Berkshire’s Record $397.4B Cash; Abel Keeps Anti-Bitcoin Stance
Berkshire Hathaway held a record $397.4 billion in cash and T-bills in Q1 2026, and CEO Greg Abel did not direct the company to buy Bitcoin or other digital assets.
Berkshire Hathaway’s cash and Treasury bill holdings rose to $397.4 billion in the first quarter of 2026, the company reported Saturday. The quarterly filing shows no purchases of Bitcoin, spot-Bitcoin ETFs or other digital assets during the period.
Operating earnings for the quarter increased 18% to $11.35 billion. Insurance underwriting profit climbed 28.5% to $1.72 billion, and net income more than doubled to $10.1 billion compared with the prior-year period.
The cash and T-bill balance exceeded the prior record of $381.6 billion set in the third quarter of 2025. Berkshire was a net seller of equities in the quarter, disposing of $24.1 billion of stock while investing $16 billion. Share repurchases totaled $235 million, the first material buyback in nearly two years.
None of the capital deployed or held was used to buy Bitcoin or other digital assets. Greg Abel, who succeeded Warren Buffett as CEO at the start of 2026, has largely avoided public comment on crypto. Berkshire’s capital-allocation choices in Q1 mirrored the long-running view expressed by Buffett.

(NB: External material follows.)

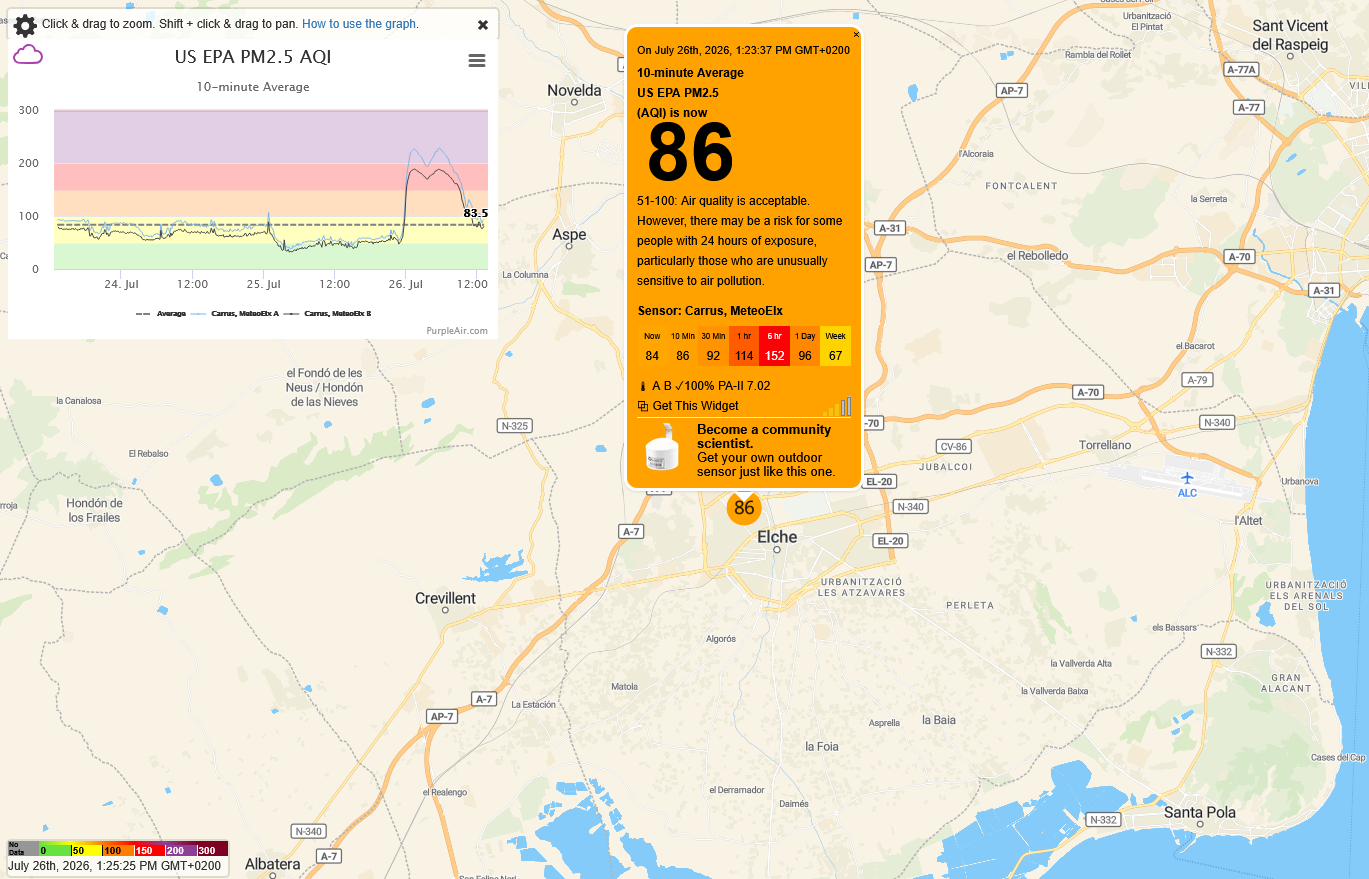
Task: Click the widget copy icon beside Get This Widget
Action: [x=643, y=406]
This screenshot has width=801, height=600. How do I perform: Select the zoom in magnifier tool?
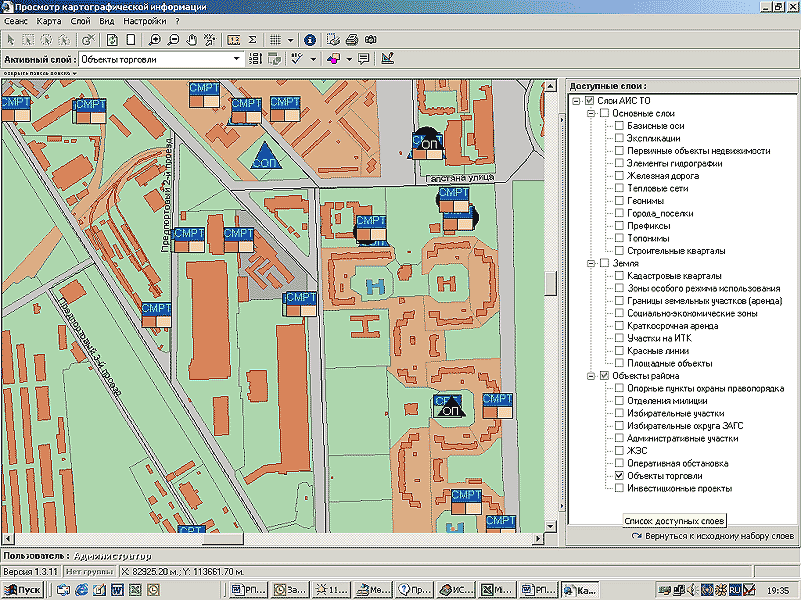155,40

Warren Buffett called Bitcoin “rat poison squared” at the 2018 annual meeting and in 2022 remarked he would not pay $25 for the entire global supply of the token. Buffett attended the Omaha shareholder meeting alongside Abel.
Spot-Bitcoin ETFs launched in 2024 and have drawn institutional inflows, and some public companies have added Bitcoin to corporate treasuries. Berkshire’s report shows the company kept funds in cash and short-term government securities for the quarter and continued selling equities while making a modest buyback.